**Supplied text:**

May not add much more to what has been said, but wish to emphasize a "Stop And Heal" approach. In 2010 I had my first Femoris issue, two physio sessions, needles seem to solve it. But it was an illusion as cycling does not expose the injury. I was not doing too much running due to knee surgeries. 2 summers I did 11000 kms cycling but tops 1000 running. All I felt, gradually, is slight tightness in my right leg. felt the need to stretch.
Last summer had a brief one week lower back discomfort, which passed away. Later I learned that was the SI joint..
This winter (Canada) I added more running, TM. Was pretty fast once I stretched. The hamstring tension was not an issue. Then, march this year, BLAM, I could not run one more step. Had to google anatomy, seek physio, and this is what I suddenly developped: SI joint dysfunction, piriformis sciatica, high hamstring tendenosis and loss of feel in my right hamstring. Had to add chiro (3 physio and 3 chiro sessions a week). Gradually, the SI unlocked, (each session relived many hamstring symptoms )swelling subsided. Piriformis began improving. Then we found the ischeal tuberosity tendon lumps after lots of effort, hiding below the tuberosity (you have to use a 2 inch hard rubber ball or drop on the ischeal tuberosity using a gym machine handle and break the lumps). Tennis ball is too big... The swell was so substantial that the whole thing felt natural and uniform. Yet when compared to the other leg, it seemed painful and bigger. In practical terms, I could not flex 5 lbs on the flex machine... Eventually, we found the ground zero: going down a painful sheath, mid length , the bicep femoris, from two years ago. As the BF lost functionality, tightened the muscle, dropped my strength and flexibility. Pulled the pelvis backwards, and locked my SI joint more and more till it froze this March. For 2 years did not feel much, but the chain effect caught on. To test would ART the BF, I could temporarily curl, that's how we knew. Other wise ROM or functional tests would not reveal much.
Was I going to need a Sciatic injection?
Was it an L4-5 disc?
Would I need a piriformis injection?
Is my sciatic trapped by the piriformis?
Turns out no. No more running. HAD TO STOP. A month now, no choice. Yesterday I did 1 hr cycling, first ride outside. I was weak, underpowered but the femoris was hardly felt. Lesson: cycling does not use the femoris nearly as much as running, but may still gradually wear it. I feel good: cycling circulated my cells, etc, speeds up recovery. But physio for the femoris and BF/ST tendon recovery must go on.
Am finally, clearly recovering. But the key lesson is, as far as you feel anything, and I mean, anything in your BF, do not run and must do the required physio to break down the scar tissue, and heal it. Then gradually resume. No choice.

**Listed entries:**

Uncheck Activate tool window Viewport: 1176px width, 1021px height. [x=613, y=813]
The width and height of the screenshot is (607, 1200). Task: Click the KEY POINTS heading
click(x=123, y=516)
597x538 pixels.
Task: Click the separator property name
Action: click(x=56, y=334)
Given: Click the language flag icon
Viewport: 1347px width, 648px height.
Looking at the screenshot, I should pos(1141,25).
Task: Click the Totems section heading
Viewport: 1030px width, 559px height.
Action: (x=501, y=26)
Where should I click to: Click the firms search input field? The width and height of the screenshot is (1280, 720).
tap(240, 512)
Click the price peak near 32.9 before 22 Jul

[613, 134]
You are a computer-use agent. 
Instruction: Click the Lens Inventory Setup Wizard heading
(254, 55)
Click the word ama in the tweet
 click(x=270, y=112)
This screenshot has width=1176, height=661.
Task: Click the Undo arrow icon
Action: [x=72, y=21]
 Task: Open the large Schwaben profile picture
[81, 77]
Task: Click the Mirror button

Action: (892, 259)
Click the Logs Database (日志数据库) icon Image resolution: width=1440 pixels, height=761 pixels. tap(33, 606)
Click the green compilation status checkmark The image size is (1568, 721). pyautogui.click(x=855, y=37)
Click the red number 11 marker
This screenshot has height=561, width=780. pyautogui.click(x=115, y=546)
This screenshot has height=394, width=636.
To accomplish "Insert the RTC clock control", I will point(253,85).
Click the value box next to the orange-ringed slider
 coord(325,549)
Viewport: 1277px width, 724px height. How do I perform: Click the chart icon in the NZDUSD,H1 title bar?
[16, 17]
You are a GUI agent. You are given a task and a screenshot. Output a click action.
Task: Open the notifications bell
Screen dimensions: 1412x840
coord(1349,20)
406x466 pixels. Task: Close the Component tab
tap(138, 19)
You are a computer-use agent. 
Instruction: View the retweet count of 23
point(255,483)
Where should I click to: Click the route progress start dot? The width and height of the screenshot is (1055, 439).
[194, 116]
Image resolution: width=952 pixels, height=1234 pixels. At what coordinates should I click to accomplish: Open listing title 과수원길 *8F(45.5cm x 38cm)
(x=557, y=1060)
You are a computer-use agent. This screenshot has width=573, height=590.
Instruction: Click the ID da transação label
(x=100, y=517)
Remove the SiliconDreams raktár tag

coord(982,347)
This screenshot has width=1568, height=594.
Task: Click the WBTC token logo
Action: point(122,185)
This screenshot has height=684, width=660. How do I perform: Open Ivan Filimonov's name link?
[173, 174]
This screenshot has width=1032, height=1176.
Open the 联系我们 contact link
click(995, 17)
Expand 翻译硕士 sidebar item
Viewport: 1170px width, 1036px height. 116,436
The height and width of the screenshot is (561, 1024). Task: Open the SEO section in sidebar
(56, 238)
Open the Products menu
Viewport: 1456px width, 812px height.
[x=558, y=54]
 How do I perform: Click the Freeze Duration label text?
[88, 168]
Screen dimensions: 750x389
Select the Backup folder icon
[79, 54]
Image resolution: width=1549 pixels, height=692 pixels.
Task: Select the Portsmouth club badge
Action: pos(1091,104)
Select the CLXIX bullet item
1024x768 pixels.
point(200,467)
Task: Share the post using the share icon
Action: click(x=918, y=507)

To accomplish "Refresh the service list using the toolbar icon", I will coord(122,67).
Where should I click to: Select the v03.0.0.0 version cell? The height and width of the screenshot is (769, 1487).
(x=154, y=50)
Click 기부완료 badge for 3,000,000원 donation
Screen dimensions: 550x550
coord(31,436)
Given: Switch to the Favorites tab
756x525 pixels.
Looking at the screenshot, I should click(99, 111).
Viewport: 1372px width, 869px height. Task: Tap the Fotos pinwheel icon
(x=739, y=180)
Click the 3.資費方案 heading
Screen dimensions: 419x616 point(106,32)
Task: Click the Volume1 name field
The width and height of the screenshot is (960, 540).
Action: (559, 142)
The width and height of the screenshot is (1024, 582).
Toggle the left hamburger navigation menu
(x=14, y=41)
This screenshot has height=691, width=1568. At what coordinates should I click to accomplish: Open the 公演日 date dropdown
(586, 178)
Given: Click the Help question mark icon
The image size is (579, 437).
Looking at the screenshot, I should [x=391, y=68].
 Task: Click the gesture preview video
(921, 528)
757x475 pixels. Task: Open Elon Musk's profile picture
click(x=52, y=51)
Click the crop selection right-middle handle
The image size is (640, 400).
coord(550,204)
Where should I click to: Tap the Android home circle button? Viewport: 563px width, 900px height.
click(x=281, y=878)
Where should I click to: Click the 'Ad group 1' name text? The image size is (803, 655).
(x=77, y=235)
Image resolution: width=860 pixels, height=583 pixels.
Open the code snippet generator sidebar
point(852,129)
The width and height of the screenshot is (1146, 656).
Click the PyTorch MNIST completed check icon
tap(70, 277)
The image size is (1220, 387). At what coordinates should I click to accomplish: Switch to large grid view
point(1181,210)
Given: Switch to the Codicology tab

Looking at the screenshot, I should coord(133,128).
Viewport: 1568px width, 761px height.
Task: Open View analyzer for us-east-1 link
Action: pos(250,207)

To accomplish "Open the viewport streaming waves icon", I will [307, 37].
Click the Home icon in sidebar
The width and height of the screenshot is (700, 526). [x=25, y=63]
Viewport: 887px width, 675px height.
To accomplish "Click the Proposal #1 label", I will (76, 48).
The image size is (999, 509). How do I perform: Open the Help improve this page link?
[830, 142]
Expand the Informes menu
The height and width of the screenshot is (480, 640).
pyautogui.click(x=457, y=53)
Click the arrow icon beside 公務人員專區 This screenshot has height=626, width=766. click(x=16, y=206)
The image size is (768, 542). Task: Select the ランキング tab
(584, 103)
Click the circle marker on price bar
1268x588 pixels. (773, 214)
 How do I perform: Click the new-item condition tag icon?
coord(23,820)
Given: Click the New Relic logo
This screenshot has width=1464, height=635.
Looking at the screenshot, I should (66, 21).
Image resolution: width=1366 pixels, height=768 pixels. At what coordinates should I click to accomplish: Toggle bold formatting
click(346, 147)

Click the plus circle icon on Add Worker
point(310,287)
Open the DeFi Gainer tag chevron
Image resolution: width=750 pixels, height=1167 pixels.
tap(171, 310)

**Requirement 1:** In the post on the hamstring injury, rewrite the part that opens with the words containing "Was it an L4-5" and closes with "must go on.", substituting "riding" for "cycling".
**Requirement 2:**
Answer from the post on the hamstring injury:
(a) In what year did the first Femoris issue occur?
(b) How many physio and chiro sessions a week were needed?
(c) How long was the first ride outside?
The listing has no connection to the post on the hamstring injury.

**Answer area 1:**
Was it an L4-5 disc?
Would I need a piriformis injection?
Is my sciatic trapped by the piriformis?
Turns out no. No more running. HAD TO STOP. A month now, no choice. Yesterday I did 1 hr riding, first ride outside. I was weak, underpowered but the femoris was hardly felt. Lesson: riding does not use the femoris nearly as much as running, but may still gradually wear it. I feel good: riding circulated my cells, etc, speeds up recovery. But physio for the femoris and BF/ST tendon recovery must go on.

**Answer area 2:**
(a) 2010
(b) 3 physio and 3 chiro sessions a week
(c) 1 hour